Thank you so much for the request Niecy.

At 7:57am on December 4, 2013, Mikad said…

NIECY Im so sorry to read of your Moms passing. I pray that you will find comfort and that God will hold you in his arms. The pain is so much and so intense . Love and light my friend (( hugs ))

At 6:01pm on December 3, 2013, anne said…

Greetings Niecy!  I welcome you as my friend.

At 10:54pm on November 30, 2013, Niecy said…

Thank you so much Rachel and Carol, It's been a pretty rough day today as it is one week to the day mom has passed and in one hour I will be lighting a candle in her honor .  I was doing ok the usual feelings of grief earlier but as it got later in the day I succumbed to a great big deep ugly cry that knocked me to the floor... It's so hard going through this alone I feel really exhausted sometimes . I am very grateful to have found this site and all of you good people whom take the time to care and share your hearts .  xoxo 

At 9:51pm on November 30, 2013, Rachel said…
Thinking of you, sending you comfort and positive thoughts!
At 2:59pm on November 30, 2013, Carol Bolding said…

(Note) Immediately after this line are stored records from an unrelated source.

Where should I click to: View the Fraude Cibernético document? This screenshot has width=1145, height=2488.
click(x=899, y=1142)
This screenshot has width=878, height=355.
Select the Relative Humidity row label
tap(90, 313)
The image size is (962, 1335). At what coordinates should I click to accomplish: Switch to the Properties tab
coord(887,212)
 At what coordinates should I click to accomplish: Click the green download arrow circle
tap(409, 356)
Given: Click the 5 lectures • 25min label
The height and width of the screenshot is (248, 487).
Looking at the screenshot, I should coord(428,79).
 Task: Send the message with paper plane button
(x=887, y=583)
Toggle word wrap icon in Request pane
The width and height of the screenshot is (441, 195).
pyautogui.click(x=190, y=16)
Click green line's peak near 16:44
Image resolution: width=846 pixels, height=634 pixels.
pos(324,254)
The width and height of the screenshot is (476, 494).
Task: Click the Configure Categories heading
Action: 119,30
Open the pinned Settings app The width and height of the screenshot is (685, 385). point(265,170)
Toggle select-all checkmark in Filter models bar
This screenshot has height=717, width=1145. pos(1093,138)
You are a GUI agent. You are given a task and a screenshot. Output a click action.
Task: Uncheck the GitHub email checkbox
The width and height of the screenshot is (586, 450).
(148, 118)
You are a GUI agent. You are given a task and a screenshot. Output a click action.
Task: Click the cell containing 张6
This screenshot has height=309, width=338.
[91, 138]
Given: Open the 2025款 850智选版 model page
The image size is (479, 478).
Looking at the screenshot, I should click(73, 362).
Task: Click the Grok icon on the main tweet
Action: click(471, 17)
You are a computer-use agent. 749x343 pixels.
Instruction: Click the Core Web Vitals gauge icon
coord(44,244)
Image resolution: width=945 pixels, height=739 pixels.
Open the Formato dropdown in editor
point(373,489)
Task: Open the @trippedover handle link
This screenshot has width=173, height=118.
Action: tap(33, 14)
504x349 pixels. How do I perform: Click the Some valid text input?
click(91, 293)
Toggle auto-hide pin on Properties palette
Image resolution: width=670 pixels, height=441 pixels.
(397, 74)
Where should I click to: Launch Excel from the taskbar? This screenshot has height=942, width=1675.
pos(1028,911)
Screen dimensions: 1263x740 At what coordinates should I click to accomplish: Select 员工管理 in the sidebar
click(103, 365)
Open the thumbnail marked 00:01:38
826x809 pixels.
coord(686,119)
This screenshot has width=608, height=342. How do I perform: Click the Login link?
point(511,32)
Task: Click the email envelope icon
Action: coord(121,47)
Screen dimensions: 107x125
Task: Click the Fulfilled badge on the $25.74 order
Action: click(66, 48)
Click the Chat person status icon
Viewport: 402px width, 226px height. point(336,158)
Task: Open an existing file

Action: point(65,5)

I am here for you too, if you want to chat.

At 2:59pm on November 30, 2013, Carol Bolding said…

Thank you Neicy.  God Bless you and yours.

At 3:42pm on November 29, 2013, Carol Bolding said…

Thank you Neicy.  God Bless you and yours.  My heart and prayers go out to you. But you are right, they are not suffering any longer.  They are in a glorious place which we will also be someday, spending eternity with our loved ones and our almighty "Lord.".  My mom also suffered various ailments and several strokes before she passed.  She was one of the strongest people I know.  She made it to be 90 years of age, thru the "Grace" of "God."

At 3:09pm on November 28, 2013, Danny said…

amazing post.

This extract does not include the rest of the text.